The drugs - Enbrel, Remicade, Humira and Cimzia - work by suppressing the immune system to keep it from attacking the body. For patients with rheumatoid arthritis, the treatment provides relief from swollen and painful joints, but it is "a double-edged sword," the FDA's Jeffrey Siegel said. The drugs also lower the body's defenses to various kinds of infections.

Remicade is made by Horsham-based Centocor Inc., a unit of Johnson & Johnson, and Schering-Plough Inc., of Kenilworth, N.J.; Humira is made by Abbott Laboratories Inc., of North Chicago, Ill.; Cimzia by UCB S.A., of Belgium; and Enbrel by Amgen Inc., of Thousand Oaks, Calif., and Wyeth, of Madison, N.J.

Highlighting the drugs' risks in prescribing information and in communications with doctors will help medical professionals "be more vigilant in watching for these adverse events and better assess the various benefits and risks for their patients," J&J said in a statement.
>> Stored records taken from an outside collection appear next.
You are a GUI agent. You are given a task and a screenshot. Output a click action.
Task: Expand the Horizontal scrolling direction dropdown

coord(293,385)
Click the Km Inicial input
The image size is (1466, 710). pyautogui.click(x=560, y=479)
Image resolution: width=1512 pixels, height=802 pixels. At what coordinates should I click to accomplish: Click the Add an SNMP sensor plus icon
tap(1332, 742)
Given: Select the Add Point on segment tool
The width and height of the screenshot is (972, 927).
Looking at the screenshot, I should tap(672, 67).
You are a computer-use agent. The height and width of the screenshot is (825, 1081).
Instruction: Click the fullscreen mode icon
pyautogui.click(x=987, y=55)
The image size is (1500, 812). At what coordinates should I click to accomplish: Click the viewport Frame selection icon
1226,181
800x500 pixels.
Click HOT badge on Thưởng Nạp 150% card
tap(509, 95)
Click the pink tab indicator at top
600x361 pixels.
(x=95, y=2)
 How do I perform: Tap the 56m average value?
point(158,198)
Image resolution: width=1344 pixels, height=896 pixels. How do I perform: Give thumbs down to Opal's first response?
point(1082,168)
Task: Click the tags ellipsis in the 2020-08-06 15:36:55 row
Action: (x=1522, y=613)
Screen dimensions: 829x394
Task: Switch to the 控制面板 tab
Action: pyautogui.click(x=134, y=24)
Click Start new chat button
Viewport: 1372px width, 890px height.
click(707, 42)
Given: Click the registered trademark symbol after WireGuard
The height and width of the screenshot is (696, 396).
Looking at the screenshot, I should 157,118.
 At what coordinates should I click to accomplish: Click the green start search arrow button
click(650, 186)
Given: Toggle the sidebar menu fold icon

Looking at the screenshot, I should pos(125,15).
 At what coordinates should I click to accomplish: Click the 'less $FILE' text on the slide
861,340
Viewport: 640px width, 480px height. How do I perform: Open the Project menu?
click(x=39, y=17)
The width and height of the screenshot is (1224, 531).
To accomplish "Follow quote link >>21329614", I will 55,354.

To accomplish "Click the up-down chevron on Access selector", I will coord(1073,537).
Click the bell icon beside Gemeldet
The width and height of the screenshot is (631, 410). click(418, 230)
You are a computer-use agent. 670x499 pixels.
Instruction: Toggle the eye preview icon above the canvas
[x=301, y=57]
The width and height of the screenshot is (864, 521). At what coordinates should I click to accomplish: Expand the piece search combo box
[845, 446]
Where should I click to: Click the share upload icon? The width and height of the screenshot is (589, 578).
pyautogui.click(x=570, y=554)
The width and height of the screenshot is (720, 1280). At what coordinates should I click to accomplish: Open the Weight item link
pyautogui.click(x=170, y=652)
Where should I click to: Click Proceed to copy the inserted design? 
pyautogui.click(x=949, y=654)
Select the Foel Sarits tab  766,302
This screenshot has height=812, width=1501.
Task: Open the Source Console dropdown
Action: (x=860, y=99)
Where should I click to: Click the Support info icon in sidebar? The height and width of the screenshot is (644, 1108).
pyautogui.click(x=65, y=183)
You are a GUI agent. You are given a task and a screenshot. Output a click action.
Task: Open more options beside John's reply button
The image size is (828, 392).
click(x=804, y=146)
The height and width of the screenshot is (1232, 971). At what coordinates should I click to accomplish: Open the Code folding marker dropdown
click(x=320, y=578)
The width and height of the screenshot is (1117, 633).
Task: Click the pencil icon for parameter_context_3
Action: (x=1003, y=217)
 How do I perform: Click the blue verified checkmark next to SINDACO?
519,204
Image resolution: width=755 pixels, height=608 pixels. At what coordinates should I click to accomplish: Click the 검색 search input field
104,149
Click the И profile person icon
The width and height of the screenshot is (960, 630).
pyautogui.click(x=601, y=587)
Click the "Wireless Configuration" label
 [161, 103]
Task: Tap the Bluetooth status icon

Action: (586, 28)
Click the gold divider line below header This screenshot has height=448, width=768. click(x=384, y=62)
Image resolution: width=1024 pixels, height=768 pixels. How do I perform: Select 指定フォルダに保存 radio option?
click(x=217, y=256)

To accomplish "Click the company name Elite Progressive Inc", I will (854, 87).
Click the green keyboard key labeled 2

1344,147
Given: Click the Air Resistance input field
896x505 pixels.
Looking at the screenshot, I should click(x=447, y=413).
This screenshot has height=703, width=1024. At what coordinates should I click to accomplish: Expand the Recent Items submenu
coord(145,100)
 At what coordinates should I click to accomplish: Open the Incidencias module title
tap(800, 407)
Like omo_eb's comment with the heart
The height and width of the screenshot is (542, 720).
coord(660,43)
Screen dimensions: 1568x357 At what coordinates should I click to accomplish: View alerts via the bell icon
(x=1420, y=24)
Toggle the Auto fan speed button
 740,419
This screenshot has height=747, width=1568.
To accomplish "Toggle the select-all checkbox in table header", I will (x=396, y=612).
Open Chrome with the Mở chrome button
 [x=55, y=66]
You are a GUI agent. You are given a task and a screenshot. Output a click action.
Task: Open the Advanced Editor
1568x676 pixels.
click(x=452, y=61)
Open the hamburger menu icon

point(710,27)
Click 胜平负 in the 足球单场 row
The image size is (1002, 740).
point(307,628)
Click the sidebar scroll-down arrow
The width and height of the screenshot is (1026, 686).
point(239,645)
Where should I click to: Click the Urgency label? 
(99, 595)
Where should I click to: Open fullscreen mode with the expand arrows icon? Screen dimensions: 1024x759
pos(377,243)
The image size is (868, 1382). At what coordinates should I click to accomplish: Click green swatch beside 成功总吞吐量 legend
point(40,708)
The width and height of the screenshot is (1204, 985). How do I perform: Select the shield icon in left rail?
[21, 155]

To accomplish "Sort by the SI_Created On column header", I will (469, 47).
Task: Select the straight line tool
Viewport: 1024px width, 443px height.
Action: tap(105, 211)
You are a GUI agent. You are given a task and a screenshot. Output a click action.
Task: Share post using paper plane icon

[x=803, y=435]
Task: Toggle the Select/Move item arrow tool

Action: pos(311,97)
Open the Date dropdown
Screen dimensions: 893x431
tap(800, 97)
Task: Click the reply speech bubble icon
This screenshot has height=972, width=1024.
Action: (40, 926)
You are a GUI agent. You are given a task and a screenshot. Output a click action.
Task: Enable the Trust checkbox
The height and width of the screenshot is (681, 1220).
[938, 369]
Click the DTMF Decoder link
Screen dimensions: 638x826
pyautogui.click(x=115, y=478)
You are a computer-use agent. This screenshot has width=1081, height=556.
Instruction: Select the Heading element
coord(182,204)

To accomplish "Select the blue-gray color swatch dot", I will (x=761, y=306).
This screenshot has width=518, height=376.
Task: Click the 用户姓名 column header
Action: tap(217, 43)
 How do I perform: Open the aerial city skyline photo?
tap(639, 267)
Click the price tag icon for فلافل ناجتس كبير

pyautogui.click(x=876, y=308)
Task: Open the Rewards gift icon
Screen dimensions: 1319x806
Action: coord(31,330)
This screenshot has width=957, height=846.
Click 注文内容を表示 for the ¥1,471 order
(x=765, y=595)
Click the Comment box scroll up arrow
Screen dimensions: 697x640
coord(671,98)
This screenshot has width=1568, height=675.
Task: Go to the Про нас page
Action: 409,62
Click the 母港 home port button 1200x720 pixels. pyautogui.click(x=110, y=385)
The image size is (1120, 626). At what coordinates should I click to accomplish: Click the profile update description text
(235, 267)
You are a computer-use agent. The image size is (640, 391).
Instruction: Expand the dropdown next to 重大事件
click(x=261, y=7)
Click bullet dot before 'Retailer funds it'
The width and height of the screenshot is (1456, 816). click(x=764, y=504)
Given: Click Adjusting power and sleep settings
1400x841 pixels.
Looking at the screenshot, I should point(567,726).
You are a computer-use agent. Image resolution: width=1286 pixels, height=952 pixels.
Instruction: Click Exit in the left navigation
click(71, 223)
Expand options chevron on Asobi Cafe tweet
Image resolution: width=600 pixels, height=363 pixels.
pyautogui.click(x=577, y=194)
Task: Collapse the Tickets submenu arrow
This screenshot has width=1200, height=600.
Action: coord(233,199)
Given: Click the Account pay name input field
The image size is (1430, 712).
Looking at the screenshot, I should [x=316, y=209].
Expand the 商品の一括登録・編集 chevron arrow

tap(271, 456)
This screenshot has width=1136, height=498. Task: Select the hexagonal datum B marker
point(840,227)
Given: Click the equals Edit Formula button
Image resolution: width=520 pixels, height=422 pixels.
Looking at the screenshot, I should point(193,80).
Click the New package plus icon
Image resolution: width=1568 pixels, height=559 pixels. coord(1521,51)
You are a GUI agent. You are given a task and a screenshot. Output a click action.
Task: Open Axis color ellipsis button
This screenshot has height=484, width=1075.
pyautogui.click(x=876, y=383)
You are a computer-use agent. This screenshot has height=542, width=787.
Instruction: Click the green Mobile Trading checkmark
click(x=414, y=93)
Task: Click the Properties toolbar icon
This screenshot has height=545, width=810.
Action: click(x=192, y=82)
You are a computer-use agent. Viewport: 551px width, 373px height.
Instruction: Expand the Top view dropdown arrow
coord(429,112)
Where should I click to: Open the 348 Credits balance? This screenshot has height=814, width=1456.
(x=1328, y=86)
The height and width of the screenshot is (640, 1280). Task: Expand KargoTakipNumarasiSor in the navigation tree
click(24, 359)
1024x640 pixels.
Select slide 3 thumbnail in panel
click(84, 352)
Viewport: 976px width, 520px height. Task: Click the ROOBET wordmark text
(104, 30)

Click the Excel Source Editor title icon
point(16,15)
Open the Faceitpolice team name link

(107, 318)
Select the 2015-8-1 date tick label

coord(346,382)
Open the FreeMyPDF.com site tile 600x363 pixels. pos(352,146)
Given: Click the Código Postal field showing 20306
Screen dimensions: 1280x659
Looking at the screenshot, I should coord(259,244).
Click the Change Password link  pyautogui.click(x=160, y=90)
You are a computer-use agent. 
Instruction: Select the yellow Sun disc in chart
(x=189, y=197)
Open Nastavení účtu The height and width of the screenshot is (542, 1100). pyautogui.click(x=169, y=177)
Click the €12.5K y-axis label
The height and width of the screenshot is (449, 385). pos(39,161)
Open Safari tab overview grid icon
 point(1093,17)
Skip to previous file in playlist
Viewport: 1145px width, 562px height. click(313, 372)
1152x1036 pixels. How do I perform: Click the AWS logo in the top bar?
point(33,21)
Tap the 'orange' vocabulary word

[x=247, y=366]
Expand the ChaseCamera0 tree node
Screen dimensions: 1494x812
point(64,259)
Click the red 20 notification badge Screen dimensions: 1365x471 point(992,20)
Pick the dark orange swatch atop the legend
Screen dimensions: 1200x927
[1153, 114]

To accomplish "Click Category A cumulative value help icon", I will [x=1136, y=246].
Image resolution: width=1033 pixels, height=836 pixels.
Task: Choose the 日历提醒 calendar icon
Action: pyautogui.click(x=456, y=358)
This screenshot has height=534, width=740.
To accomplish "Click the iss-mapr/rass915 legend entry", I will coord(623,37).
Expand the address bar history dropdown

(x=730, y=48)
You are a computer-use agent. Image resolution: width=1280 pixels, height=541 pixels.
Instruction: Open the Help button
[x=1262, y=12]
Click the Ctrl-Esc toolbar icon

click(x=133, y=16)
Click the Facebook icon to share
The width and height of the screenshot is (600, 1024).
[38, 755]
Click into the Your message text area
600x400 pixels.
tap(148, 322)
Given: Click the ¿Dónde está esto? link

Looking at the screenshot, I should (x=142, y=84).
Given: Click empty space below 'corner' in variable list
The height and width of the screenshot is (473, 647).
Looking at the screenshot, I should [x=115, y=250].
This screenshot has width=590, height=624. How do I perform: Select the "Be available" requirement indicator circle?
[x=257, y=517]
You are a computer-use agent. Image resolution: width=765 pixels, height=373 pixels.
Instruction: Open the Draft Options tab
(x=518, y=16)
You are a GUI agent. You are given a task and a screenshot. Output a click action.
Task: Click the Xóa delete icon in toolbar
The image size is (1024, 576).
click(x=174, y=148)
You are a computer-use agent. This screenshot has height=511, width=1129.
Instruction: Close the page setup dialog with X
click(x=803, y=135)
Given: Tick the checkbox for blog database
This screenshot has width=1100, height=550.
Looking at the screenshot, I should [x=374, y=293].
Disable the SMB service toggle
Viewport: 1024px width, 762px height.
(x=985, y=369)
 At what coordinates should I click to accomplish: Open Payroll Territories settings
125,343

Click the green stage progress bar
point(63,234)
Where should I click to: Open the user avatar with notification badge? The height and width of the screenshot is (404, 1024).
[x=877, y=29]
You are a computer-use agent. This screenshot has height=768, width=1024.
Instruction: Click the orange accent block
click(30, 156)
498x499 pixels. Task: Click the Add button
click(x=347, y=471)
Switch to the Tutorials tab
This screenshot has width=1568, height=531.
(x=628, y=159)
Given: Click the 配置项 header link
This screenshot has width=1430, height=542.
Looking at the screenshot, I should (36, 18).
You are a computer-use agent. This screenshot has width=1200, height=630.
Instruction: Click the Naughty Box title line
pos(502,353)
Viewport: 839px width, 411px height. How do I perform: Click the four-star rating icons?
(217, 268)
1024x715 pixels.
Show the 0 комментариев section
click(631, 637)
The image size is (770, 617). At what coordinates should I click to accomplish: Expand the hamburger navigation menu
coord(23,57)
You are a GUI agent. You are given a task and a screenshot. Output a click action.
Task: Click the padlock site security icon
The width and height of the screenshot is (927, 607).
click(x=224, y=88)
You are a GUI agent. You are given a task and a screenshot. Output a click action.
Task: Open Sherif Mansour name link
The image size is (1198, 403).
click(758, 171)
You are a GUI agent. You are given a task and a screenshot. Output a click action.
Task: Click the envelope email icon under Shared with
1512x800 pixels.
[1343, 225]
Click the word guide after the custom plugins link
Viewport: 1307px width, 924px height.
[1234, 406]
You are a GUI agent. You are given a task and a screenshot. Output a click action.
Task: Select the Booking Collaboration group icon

Siegel, who heads the office that oversees arthritis drugs, said the FDA became concerned after discovering that doctors seemed to be overlooking a fungal infection called histoplasmosis. Of 240 cases reported to the FDA in which patients taking one of the four drugs developed this infection, 45 died - almost 20 percent.

Siegel said the FDA's order yesterday means that the risk of histoplasmosis will be flagged in a "black box," the strongest warning information in a drug's prescribing literature. The four medications already have black-box warnings about the risk of infections, but the language varies from drug to drug.

Patients should call their doctors if they develop persistent fever, cough, shortness of breath or fatigue, which can be signs of the fungal infection.

The FDA is urging doctors to consider aggressive use of antifungal drugs in patients who develop such symptoms, even if the infection has not been confirmed by a lab test. Siegel said such a decision should not be taken lightly, since antifungal drugs can have dangerous side effects.

The four drugs belong to a class known as TNF-alpha blockers and are considered a mainstay for treating rheumatoid arthritis. They also are used to treat Crohn's disease, juvenile arthritis, certain types of psoriasis, and other immune-system disorders.

Separately, the FDA is investigating a possible link between the four medications and cancer in young patients.

Three of the drugs - Enbrel, Humira and Remicade - are considered blockbusters, with annual sales of more than $1 billion each. Cimzia is newer and less widely used.